Des durées de détention préventive surréalistes

Si le recours à la détention préventive est quasi-automatique au Togo en violation des pratiques et des textes internationaux qui confirment que le principe reste la liberté, la durée de la détention suscite davantage de controverses et une levée de boucliers.

De fait, elle oscille de 8 à 20 mois, de deux ans à 5 ans voire 6 ans. Six ans d’une vie à attendre un hypothétique procès à l’issue duquel on peut être, du moins en théorie, déclaré « non coupable » des faits pour lesquels on est poursuivi ! Une perspective que les juges togolais écartent de manière assez astucieuse mais non moins cruelle, et qui consiste au final lorsque le procès a lieu, à condamner le détenu au moins à l’équivalent de la durée de sa détention préventive. Ce qui pose un autre problème en termes de bonne administration de la justice. La détention provisoire compromet la garantie d’un procès équitable et remet en cause la présomption d’innocence.

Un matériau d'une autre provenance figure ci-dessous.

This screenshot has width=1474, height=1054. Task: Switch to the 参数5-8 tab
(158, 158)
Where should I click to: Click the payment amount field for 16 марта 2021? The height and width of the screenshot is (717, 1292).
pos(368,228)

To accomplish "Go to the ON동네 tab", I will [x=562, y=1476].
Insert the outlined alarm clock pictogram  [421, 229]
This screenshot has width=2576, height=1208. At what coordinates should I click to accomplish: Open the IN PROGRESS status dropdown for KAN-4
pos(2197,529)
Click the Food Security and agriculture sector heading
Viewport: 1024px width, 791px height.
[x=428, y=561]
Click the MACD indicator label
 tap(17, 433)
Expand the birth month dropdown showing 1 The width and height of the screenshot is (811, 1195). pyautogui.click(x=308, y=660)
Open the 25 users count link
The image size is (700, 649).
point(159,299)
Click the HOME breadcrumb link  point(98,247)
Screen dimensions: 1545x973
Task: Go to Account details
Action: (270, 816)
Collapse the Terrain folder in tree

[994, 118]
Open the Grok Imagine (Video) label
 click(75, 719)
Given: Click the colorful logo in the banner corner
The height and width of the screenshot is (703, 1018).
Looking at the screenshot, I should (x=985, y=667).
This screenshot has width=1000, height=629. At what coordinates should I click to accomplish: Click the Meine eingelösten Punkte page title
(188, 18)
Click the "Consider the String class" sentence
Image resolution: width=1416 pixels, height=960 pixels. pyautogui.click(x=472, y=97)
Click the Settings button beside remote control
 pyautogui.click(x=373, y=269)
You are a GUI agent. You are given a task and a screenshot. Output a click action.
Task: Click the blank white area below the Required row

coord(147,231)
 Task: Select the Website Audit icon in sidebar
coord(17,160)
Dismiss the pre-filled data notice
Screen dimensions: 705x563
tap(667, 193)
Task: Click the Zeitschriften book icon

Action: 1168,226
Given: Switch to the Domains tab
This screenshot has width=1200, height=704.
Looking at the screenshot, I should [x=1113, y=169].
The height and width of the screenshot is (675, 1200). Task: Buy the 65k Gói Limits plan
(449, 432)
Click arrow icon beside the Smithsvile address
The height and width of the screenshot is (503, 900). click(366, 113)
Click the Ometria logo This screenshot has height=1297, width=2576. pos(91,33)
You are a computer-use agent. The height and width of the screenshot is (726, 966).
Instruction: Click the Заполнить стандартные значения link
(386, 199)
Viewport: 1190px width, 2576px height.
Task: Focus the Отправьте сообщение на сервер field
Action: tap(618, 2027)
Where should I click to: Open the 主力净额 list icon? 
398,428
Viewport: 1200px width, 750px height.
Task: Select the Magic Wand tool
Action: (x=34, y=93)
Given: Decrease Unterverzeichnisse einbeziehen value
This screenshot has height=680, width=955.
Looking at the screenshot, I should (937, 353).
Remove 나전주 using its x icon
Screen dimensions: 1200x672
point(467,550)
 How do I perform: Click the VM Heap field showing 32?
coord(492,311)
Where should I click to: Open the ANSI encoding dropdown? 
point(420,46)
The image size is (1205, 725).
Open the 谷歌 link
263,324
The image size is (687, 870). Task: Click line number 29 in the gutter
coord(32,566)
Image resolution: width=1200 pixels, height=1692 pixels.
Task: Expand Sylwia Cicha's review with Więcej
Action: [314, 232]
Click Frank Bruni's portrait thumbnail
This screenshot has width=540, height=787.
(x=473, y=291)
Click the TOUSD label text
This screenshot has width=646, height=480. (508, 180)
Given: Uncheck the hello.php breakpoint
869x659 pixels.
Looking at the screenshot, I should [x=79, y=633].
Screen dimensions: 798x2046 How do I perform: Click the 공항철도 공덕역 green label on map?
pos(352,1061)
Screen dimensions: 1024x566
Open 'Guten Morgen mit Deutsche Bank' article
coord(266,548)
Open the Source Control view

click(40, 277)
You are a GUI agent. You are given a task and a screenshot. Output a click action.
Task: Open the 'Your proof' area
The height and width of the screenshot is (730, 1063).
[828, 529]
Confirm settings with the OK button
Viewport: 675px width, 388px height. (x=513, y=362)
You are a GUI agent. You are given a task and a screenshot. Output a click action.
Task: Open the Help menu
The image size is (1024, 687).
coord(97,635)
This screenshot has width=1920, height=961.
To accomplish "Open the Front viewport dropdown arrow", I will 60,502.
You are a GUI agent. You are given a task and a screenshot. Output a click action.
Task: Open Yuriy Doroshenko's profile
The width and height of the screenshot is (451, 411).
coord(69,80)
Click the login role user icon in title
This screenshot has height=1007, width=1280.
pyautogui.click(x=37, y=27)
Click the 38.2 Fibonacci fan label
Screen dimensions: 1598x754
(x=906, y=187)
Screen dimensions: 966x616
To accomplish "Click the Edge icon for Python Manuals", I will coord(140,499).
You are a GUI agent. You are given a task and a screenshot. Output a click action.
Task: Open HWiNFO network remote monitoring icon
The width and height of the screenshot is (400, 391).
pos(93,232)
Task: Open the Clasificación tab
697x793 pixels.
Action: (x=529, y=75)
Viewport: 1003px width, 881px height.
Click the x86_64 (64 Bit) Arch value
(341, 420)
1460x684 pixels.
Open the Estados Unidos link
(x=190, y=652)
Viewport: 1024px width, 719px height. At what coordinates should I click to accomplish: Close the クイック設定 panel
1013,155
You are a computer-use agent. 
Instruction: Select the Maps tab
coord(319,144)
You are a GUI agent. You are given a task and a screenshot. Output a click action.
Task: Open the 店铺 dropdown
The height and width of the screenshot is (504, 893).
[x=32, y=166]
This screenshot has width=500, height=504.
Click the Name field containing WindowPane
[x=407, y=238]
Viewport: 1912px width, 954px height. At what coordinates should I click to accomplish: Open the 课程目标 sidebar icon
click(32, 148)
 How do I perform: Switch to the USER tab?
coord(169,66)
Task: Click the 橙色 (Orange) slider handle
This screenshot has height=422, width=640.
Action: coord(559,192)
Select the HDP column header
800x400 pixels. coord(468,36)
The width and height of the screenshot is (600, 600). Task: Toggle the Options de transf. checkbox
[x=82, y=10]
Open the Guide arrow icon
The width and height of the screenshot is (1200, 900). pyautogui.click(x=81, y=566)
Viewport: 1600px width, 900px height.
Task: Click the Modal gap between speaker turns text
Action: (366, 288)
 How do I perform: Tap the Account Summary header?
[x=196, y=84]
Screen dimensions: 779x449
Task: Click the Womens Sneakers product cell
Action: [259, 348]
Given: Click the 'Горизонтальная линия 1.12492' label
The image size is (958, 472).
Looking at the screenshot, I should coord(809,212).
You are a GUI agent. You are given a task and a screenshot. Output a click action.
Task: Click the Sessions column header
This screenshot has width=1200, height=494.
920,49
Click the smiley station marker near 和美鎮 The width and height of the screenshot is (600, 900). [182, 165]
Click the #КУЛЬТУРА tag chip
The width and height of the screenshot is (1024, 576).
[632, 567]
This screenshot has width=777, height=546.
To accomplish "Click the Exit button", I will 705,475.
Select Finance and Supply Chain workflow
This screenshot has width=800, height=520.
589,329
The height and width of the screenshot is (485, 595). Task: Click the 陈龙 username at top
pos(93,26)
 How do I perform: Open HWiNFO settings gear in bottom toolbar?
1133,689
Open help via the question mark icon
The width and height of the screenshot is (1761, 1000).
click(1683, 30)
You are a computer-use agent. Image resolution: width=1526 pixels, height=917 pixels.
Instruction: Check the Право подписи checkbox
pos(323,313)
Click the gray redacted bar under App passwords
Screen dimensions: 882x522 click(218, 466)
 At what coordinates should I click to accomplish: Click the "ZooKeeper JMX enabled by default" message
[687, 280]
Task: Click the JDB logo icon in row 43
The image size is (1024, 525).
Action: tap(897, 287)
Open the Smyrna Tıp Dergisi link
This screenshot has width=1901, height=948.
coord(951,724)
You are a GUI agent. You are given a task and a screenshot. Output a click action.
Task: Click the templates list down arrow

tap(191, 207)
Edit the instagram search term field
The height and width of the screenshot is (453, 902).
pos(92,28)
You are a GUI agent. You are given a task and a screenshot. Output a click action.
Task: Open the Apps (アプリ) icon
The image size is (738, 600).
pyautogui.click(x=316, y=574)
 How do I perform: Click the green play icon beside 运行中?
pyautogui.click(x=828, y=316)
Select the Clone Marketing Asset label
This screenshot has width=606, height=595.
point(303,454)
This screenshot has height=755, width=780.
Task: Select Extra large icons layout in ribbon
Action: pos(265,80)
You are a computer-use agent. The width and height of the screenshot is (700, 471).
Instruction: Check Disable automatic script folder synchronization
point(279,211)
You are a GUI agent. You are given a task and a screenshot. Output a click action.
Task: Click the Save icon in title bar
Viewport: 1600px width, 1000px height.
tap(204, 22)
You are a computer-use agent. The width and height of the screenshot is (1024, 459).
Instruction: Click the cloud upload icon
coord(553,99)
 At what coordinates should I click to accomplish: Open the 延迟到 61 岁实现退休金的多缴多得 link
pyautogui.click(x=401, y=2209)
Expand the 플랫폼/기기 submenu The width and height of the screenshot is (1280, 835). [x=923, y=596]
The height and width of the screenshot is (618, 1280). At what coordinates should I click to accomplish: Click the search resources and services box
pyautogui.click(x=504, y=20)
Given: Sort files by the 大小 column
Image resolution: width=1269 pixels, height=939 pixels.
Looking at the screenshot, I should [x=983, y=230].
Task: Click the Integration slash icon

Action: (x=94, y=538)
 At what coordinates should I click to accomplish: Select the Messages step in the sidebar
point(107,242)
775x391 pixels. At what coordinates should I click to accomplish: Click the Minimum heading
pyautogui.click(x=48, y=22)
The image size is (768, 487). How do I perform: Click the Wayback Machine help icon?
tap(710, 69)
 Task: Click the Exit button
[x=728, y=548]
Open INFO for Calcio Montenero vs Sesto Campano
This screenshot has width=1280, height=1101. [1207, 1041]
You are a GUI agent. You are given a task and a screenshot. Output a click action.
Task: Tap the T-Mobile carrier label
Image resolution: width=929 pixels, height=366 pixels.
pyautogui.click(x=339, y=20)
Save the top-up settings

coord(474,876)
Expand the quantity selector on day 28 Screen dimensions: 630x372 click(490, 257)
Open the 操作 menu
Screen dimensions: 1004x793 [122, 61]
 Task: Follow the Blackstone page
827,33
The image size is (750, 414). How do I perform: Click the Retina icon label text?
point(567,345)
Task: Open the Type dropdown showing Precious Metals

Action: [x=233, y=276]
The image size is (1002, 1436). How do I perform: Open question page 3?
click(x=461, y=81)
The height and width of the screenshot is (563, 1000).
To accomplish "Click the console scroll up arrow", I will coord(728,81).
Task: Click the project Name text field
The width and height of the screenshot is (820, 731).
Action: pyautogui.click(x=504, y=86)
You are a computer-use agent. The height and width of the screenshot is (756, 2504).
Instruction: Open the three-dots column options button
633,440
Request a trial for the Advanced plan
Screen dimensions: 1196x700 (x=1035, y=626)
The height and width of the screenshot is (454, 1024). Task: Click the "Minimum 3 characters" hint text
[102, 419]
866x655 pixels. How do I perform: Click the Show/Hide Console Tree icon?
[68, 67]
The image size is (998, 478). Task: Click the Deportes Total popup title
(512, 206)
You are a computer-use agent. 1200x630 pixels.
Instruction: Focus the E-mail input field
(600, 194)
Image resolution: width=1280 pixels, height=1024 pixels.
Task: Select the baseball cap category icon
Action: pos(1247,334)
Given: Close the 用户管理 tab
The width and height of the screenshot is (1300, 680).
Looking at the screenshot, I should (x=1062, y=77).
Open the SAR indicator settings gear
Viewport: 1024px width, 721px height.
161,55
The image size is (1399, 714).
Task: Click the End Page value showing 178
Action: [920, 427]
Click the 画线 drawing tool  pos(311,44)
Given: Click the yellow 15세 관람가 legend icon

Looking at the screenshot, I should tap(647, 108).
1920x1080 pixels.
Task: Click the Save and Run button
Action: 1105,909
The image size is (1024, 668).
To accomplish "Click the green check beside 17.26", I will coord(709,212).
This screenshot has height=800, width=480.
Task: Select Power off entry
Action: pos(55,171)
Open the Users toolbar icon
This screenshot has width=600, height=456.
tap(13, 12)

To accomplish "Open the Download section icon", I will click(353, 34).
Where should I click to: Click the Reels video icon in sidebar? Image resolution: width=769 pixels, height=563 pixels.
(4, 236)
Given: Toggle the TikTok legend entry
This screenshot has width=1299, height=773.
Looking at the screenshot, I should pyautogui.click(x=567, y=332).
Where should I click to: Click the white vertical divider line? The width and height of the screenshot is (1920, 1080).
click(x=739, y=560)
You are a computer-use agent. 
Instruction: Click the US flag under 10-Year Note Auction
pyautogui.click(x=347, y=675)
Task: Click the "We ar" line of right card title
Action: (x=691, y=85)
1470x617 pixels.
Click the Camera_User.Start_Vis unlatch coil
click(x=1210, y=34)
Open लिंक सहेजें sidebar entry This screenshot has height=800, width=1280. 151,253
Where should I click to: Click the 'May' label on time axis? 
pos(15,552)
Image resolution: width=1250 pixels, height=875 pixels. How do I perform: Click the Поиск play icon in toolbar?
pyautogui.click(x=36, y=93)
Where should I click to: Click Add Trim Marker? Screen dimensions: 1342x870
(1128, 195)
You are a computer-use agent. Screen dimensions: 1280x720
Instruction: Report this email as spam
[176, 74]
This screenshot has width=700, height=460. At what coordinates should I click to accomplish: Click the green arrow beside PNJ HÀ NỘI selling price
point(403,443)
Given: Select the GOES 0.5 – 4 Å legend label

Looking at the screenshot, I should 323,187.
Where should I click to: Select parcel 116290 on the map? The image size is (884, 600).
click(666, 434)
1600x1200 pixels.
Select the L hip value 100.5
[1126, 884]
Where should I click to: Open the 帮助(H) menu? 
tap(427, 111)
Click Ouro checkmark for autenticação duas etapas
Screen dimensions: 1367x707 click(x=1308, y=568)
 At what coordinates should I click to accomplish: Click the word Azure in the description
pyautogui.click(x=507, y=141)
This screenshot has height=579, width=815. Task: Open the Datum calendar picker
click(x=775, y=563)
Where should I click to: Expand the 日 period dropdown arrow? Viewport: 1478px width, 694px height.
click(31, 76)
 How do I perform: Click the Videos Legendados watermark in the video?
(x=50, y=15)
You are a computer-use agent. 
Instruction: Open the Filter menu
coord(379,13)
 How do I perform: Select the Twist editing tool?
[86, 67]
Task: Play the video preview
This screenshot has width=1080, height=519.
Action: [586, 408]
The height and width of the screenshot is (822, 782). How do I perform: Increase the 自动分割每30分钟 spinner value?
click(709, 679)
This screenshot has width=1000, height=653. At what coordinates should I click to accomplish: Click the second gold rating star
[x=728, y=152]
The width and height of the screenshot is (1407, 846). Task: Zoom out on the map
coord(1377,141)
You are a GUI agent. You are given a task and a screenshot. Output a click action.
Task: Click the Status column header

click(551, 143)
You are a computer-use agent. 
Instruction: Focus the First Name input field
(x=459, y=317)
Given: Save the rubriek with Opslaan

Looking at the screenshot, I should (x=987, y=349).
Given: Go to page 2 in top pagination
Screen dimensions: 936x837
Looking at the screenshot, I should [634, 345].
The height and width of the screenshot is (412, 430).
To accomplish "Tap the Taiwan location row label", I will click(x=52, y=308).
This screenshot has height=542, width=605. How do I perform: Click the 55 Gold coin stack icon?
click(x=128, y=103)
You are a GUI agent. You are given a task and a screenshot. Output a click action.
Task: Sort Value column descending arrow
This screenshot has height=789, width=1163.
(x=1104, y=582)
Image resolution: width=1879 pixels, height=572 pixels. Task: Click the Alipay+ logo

Au final, bien que non condamnées, les personnes détenues sont quasiment amenées à « purger des peines » dont elles n’ont pas écopé.

Se prononçant sur la question, le Sous-Comité pour la prévention de la torture des Nations unies estime que « la durée de la détention avant jugement est telle qu’elle contribue au surpeuplement carcéral, exacerbant ainsi les problèmes existants au niveau des conditions de détention et des relations entre les détenus et le personnel ; elle alourdit aussi le fardeau des tribunaux. Du point de vue de la prévention de la maltraitance, elle suscite de sérieuses préoccupations face à un système déjà surchargé ».

Une raison parmi tant d’autres pour lesquelles la Cndh tire la sonnette d’alarme quant à la nécessité d’envisager des mesures visant à accélérer les procédures d’instruction et de jugement des personnes inculpées. Mais ça, c’est une tout autre histoire.